Instead of fixing something RIGHT NOW, meaning adding another commit to your build, why aren't you instead rolling back to a known good commit?

Image is already built.

C/I already certified it.

The RIGHT NOW fix is just a rollback and deploy. Which takes less time than verifying new code in any situation. I know you don't want to hear it but really, if you need a RIGHT NOW fix that isn't a rollback you need to look at how you got there in the first place. These systems are literally designed around never needing a RIGHT NOW fix again. Blue/Green, canary, auto deploys, rollbacks. Properly designed container infrastructure takes the guesswork and stress out of deploying. Period. Fact. If yours doesn't, it's not set up correctly.

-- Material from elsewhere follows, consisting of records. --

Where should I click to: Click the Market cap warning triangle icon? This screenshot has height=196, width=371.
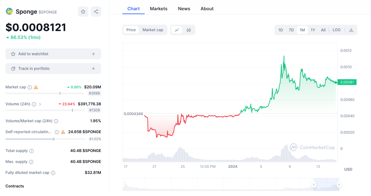pyautogui.click(x=36, y=87)
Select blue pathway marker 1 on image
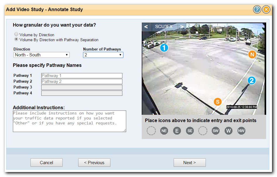Screen dimensions: 277x177 tap(164, 47)
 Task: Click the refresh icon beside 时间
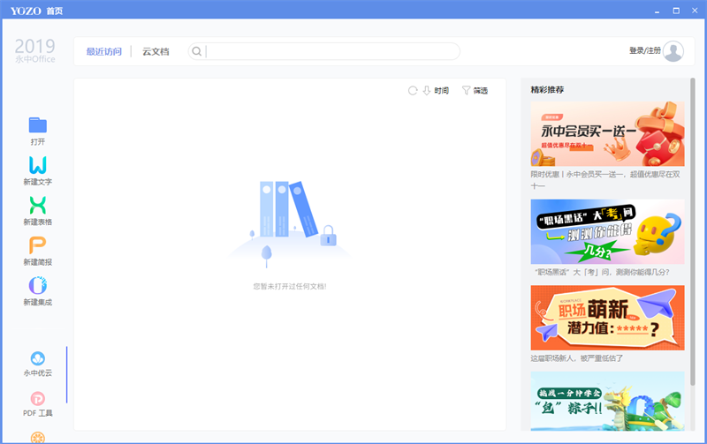click(x=413, y=91)
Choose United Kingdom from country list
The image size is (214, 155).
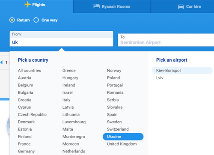point(122,144)
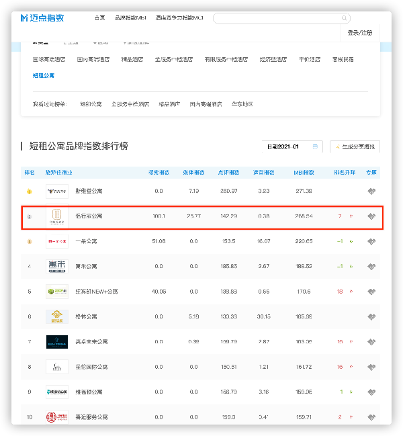This screenshot has width=403, height=436.
Task: Click the calendar icon beside date picker
Action: (x=317, y=146)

> Properly designed container infrastructure takes the guesswork and stress out of deploying. Period. Fact. If yours doesn't, it's not set up correctly.

Hmmm, I don't have the experience to know if it's setup correctly or not. All I can do is watch it fail and then learn from my mistakes.

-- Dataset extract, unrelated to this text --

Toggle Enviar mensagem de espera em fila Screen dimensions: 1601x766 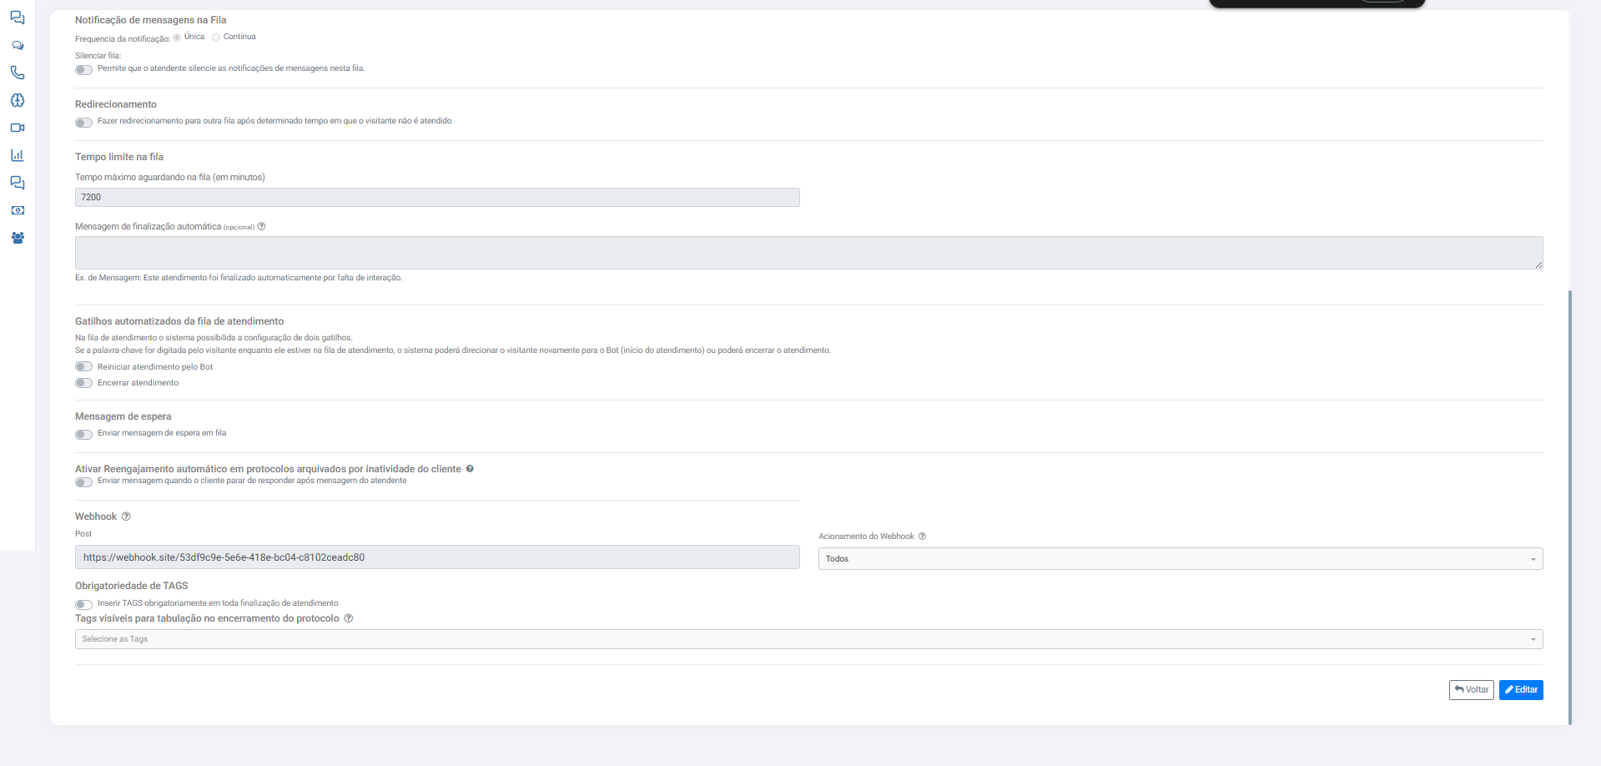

Is there a container "framework" that out of the box gives me all of " Blue/Green, canary, auto deploys, rollbacks..." so I don't have to guess if I'm doing it right?

We’ve been using Convox[0] for the last 2 years. I’ve been pretty happy with how simple it is to work with. We’re still on version 2 which uses AWS ECS or Fargate. Version 3 has migrated to k8s and is provider agnostic. We just haven’t had the bandwidth to upgrade yet.

[0] https://convox.com/

We are using Convox v2 too and are happy with it, but I'm hesitant to do the upgrade to introduce the complexity of kubernetes to our devs and if convox the right abstraction on top of kubernetes when there which is already a pile of abstractions in k8s itself (and so many other tools to choose from in the k8s universe).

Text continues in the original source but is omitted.